In the committee’s deliberations, Rasmussen says the group tried “to come up with a process that is going to be weightier for the long term—best for ornithology, weightier for ornithologists, and weightier for the birds. 

“Whether one agrees with all the aspects of the visualization or not, the weightier thing for ornithology, for ornithologists, and for birds is to be as positive and non-divisive as possible.” 

And, she notes, everybody will have lots of time to get used to the idea of renaming 70–80 species in the U.S. and Canada with increasingly descriptive worldwide names: “We don’t expect anything to transpiration for quite some time, months and months at least.”  

The AOS publishes updates to bird names just once a year in summer.
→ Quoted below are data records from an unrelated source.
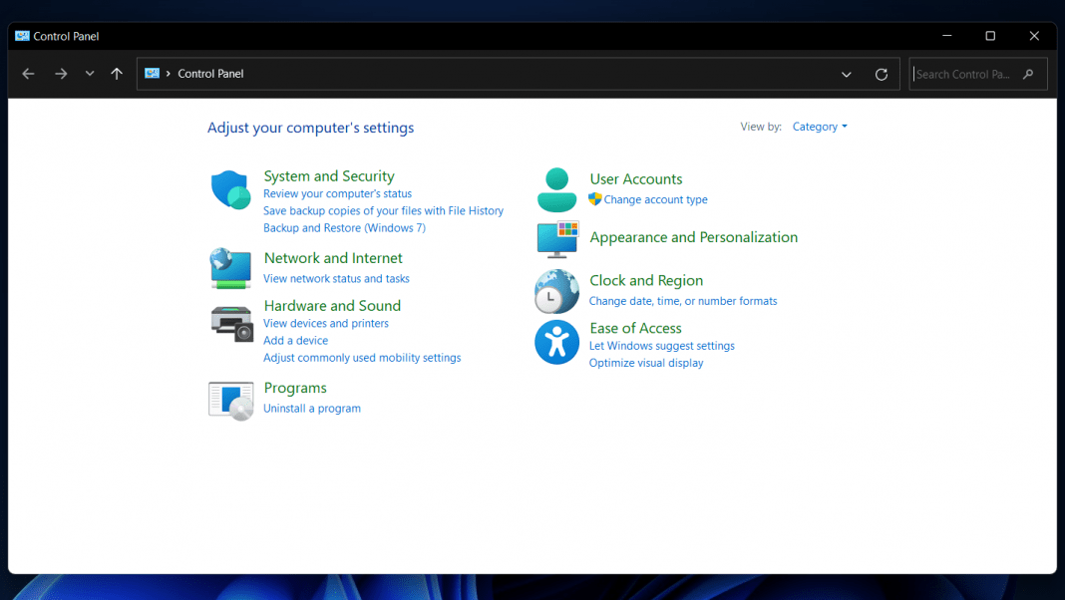Select Change account type

(655, 199)
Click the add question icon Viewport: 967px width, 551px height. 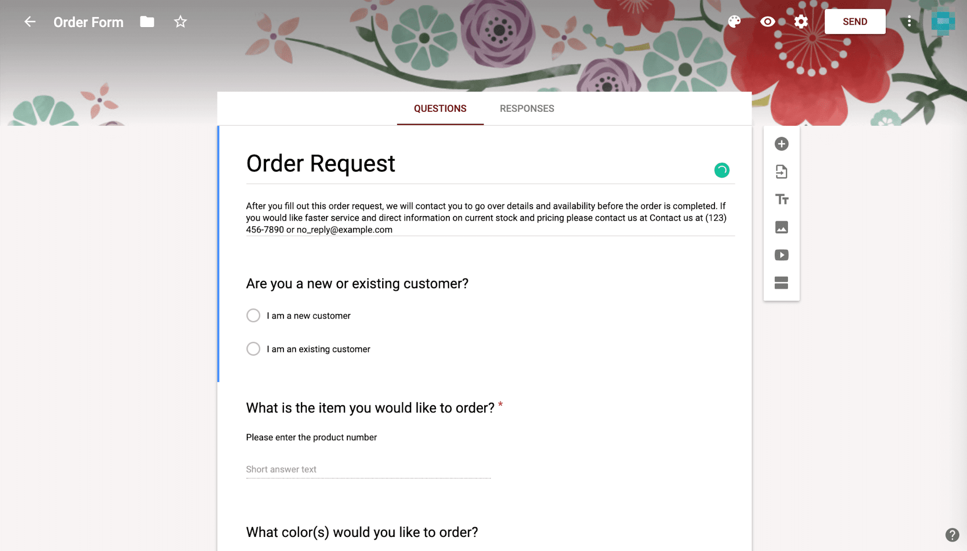pyautogui.click(x=781, y=143)
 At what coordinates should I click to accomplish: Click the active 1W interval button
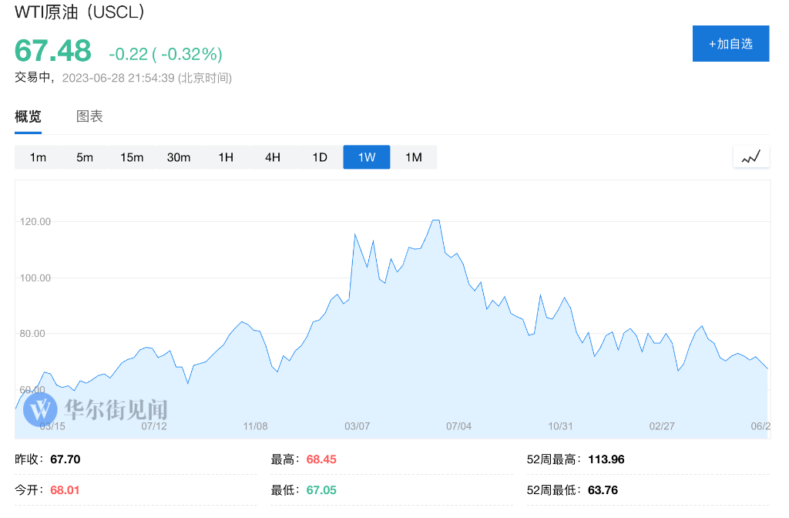coord(367,157)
The society has spoken that the first naming effort will be a pilot focused on a small number of species. 

A Broader Base of Support for Birds 

Liu says that the AOS moreover expects criticism well-nigh the ultimate impact of the renaming birds effort. Skeptics have said that waffly a bird’s name doesn’t really succeed anything in addressing past wrongs and exclusionary practices in ornithology.  

Black, white and tan duck with a pink stripe on its snout and a long tail.

Long-tailed Duck by Mark R Johnson / Macaulay Library.

“We don’t see the waffly of names as sufficient whoopee in itself … that’s not the end,” Liu says. “Instead, it’s a ways to an end, which is to unquestionably wrench the curve.” She’s referring to the trend of pervasive population losses for birds wideness North America. A stated goal of the Cornell Lab is galvanizing whoopee to turn the steep declines of birds into a steady rise.   

There is precedent for waffly a bird’s name with the aim of aiding its conservation outlook. Well-nigh 20 years ago, biologists from the U.S. Fish and Wildlife Service petitioned the American Ornithologists’ Union (now the AOS) to transpiration the name Oldsquaw to its current name, Long-tailed Duck. The petition noted that conservation efforts for the species would require the help of tribal partners in Alaska—but the duck’s name was offensive to many Indigenous people. In 2000, the check-list committee wonted the proposal and officially reverted the name to Long-tailed Duck. 

Ultimately, the broader eponym-renaming effort is geared toward what birds in ripen need most, Liu says: increasingly people who superintendency well-nigh them.  

“[We need] a big-tent tideway to people getting involved in birds and falling in love with them,” she says, “so people can superintendency well-nigh what happens to birds, and hopefully be a part of their recovery.”